# Problema con indentificacion del circuitos integrados



## aragorndoss (Jul 9, 2009)

Como les va gente, tengo un terrible problema. Hace un par de meses me compre un Home theater en Ciudad del Este(Paraguay) por 22 dolares, el problema es que la caja no tenia ningun tipo de instrucción ni manual y en mi ansiedad lo enchufe a 220V, siendo que era de 110V. Obviamente se quemo, como estaba sin un mango y sin tiempo lo deje de lado.
Bueno, la cuestion es esta, ahora si tengo algo de tiempo asi que me puse manos a la obra para ver si lo puedo arreglar.
El transformador se quemo y ya consegui uno de repuesto, tambien el puente de diodos. Lo que no se si se quemo, o todavía sirve es la parte de audio. La cuestión es que no encuentro por ningun lado los datasheet y no se si es por mi ignorancia o que le estoy pifiando con la nomenclatura. Les paso a detallar los integrados que tiene y me gustaria saber si alguno los conoce y me puede dar una mano. Son los siguientes: YD2025, 2 YG2822 y un TDA2822.
Del TDA2822 encuentro los manuales, pero es de 16 patas, y el que esta en el circuito tiene solo 8, ese es el problema.
Bueno, por favor me ayudaria mucho una mano, desde ya muchas gracias.


----------



## lobito (Jul 9, 2009)

El TDA 2822 efectivamente tiene 16 patas, pero el *TDA2822M* tiene 8, porque es el que yo tengo.

El otro, con solo poner la matrícula en google te sale el datasheet.

http://pdf1.alldatasheet.com/datasheet-pdf/view/161516/YOUDA/YD2025.html

El YG2822 seguramente sea igual que el TDA2822.


----------



## Eduardo (Jul 9, 2009)

El TDA2822 es 16 pines, el TDA2822D y TDA2822H son de 8 pines.
La hoja de datos de esos y del YD2025 la conseguis usando el buscador de mas abajo.


----------



## aragorndoss (Jul 9, 2009)

Muchas gracias, era justamento lo que necesitaba


----------



## alanmat (Jul 10, 2009)

Hola a todos,tengo un pequeño problemita.....tengo un autorradio jvc kdg 430 y se me quemo el integrado y no consigo ver ni una pequeña pista del nombre.


----------



## lobito (Jul 10, 2009)

Alanmat, podrías postear algunas fotos del interior para ver a que circuito se parece. Es de 50 W no?


----------



## Echendia (Ago 26, 2009)

Saludos a todos, me gustaría tener el datasheet del YD2822 si conocen donde lo puedo encontrar me sería de mucha ayuda.
De Antemano gracias


----------



## Cacho (Ago 26, 2009)

Echendia dijo:


> ...me gustaría tener el datasheet del YD2822 si conocen donde lo puedo encontrar me sería de mucha ayuda.



Un click acá y a buscar el datasheet que quieras.
Hay varias páginas más de donde se bajan, así que si esa no te gusta... Google es tu respuesta.

Ahora, decí la verdad: Ni escribiste tu consulta en un buscador, ¿no?

Saludos


----------



## Echendia (Ago 27, 2009)

Saludos para la gente del foro, colega tienes toda la razón, el probelema que  no dispongo del tiempo que quisiera tener para poder hacer una búsqueda, pero bueno muy buena la página que recomendaste. Ahora que ya tengo las características de la YD2822 y de la TDA2822M me gustaría hacer una pregunta ¿se puede construir un preamplificador estero con una de estas dos pastillas?

Saludos.


----------

• Ejercicio planteado
Por favor, reescribe en forma de lista el párrafo del hilo del foro de arriba que empieza con "El transformador se quemo", conservando sus datos principales.

• Material
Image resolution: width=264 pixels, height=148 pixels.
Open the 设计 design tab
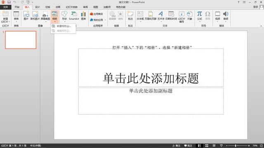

• Respuesta del ejercicio
- El transformador se quemó y ya se consiguió uno de repuesto, además del puente de diodos.
- No se sabe si la parte de audio se quemó o todavía sirve.
- No se encuentran las hojas de datos, tal vez por ignorancia o por un error con la nomenclatura.
- Se pide ayuda a quien conozca los integrados del equipo: un YD2025, dos YG2822 y un TDA2822.